» **Records provided**
:::::
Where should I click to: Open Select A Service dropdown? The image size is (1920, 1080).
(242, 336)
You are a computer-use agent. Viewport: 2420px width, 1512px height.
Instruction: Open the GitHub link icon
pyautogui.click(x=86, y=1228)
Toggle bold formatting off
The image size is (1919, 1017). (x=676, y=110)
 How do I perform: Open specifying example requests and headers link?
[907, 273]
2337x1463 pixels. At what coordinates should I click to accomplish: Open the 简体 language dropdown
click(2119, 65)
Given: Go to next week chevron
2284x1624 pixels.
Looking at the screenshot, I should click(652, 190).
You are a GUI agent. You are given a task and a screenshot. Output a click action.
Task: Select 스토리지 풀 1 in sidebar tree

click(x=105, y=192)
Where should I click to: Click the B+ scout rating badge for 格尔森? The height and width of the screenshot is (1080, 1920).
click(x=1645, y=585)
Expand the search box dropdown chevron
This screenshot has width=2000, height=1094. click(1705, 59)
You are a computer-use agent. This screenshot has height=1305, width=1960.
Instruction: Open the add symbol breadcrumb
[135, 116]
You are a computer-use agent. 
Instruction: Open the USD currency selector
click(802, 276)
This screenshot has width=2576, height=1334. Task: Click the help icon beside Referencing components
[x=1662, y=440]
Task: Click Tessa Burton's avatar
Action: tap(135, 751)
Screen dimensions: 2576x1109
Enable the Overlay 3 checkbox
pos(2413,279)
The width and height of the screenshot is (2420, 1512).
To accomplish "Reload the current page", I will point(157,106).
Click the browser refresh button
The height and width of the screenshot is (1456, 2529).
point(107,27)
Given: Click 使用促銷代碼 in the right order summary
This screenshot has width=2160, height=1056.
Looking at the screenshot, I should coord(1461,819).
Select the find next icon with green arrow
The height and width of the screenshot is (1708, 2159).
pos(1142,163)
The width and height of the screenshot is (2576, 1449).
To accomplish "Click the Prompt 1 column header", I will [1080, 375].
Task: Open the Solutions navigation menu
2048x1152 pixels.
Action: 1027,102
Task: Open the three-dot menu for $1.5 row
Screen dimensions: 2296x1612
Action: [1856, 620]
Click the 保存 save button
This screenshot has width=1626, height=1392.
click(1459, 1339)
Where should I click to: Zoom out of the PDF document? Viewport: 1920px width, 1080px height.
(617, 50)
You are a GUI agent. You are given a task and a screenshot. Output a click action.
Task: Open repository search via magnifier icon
:::::
» **Work instructions**
Among the lines of the records, copy out each one that contains the word "menu".

» **Answer below**
Task: Open the Solutions navigation menu
Task: Open the three-dot menu for $1.5 row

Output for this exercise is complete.